Das investigative Portal meldet zehntausende Eindringversuche innerhalb von 24 Stunden. Die Attacken folgten auf Veröffentlichungen über eine transnationale Operation gegen progressive Regierungen in Lateinamerika.
Das investigative Portal Hondurasgate berichtet von einem massiven Cyberangriff auf seine Website, nachdem es mehrere Leaks über eine mutmaßliche internationale Destabilisierungsoperation veröffentlicht hatte. Nach Angaben der Plattform wurden innerhalb von 24 Stunden insgesamt 39.618 Eindringversuche registriert. Der Angriff erfolgte wenige Stunden nach der Veröffentlichung des dritten Teils der Recherche.
Die Veröffentlichungen von Hondurasgate basieren laut dem Portal auf Audioaufnahmen und Nachrichten aus WhatsApp, Signal und Telegram aus dem Zeitraum zwischen Jänner und April 2026. Hinter dem Projekt stehen das Medium Diario Red sowie ein Netzwerk honduranischer Journalistinnen und Journalisten, die aus Sicherheitsgründen anonym bleiben.
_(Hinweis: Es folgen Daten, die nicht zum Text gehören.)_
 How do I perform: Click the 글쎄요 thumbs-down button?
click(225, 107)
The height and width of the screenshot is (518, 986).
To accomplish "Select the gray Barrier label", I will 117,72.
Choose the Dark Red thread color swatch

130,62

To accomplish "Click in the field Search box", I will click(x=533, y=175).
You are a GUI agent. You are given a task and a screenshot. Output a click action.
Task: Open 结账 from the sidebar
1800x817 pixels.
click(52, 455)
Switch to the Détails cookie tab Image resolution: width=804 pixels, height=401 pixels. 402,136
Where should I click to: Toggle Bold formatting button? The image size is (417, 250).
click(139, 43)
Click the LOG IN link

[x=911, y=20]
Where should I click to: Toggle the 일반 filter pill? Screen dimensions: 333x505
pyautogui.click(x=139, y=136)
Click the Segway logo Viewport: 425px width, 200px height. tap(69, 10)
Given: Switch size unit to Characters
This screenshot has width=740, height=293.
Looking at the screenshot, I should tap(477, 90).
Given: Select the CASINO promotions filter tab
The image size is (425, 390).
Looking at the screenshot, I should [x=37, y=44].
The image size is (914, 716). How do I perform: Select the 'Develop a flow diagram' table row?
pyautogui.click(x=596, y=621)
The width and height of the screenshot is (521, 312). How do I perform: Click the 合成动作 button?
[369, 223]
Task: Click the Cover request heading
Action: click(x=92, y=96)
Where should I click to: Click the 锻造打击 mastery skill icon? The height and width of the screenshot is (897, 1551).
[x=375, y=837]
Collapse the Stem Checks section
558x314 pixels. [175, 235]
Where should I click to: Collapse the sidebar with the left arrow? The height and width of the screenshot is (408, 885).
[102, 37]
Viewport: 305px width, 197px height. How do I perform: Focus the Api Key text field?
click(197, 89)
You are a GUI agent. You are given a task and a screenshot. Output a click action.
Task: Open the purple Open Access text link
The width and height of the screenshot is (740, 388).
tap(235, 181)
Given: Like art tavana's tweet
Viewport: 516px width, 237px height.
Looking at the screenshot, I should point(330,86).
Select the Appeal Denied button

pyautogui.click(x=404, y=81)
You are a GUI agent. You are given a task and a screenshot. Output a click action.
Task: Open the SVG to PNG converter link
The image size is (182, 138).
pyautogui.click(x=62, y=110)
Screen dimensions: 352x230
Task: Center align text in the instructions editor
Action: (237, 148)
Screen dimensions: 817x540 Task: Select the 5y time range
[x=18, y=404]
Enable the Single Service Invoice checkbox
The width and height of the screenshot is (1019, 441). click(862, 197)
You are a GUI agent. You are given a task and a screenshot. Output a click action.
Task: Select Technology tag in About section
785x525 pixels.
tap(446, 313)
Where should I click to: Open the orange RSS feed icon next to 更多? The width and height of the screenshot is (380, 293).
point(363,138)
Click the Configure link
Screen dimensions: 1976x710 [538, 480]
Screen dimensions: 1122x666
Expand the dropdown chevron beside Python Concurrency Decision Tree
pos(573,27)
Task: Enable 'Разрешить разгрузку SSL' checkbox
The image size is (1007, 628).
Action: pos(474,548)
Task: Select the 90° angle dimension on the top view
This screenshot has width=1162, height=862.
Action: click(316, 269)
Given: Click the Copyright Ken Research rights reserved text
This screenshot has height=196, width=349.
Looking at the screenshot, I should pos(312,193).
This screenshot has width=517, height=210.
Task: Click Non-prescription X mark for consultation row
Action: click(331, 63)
Im Mittelpunkt der Recherche stehen Vorwürfe über eine Operation unter Beteiligung von Kreisen aus den USA und Israel. Ziel sei demnach gewesen, progressive Regierungen in Lateinamerika zu destabilisieren. In den veröffentlichten Materialien wird behauptet, dass Unterstützer des ehemaligen honduranischen Präsidenten Juan Orlando Hernández an Plänen für dessen politische Rückkehr gearbeitet hätten. Hernández war in den USA wegen Drogenhandels und Waffenbesitzes zu 45 Jahren Haft verurteilt worden und erhielt laut der Recherche im November 2025 eine Begnadigung durch Donald Trump.
Die Veröffentlichungen nennen außerdem den israelischen Ministerpräsidenten Benjamin Netanjahu, den ehemaligen US-Präsidenten Donald Trump sowie den argentinischen Präsidenten Javier Milei im Zusammenhang mit der Operation. Laut Hondurasgate sollte unter anderem in Honduras eine Struktur aufgebaut werden, die sich gegen die sozialdemokratischen Regierungen von Gustavo Petro in Kolumbien und Claudia Sheinbaum in Mexiko richten sollte.
Nach Angaben des Portals stammten die registrierten Cyberangriffe vor allem aus den USA und Israel. Genannt werden unter anderem Los Angeles, Buffalo, Des Moines, Ashburn, Boydton, Beltsville, Washington D.C. und Dallas sowie Tel Aviv, Jerusalem und Beerscheba.
Das Portal erklärte, trotz der Angriffe seien keine Inhalte gelöscht worden. Auch die geplanten weiteren Veröffentlichungen würden fortgesetzt.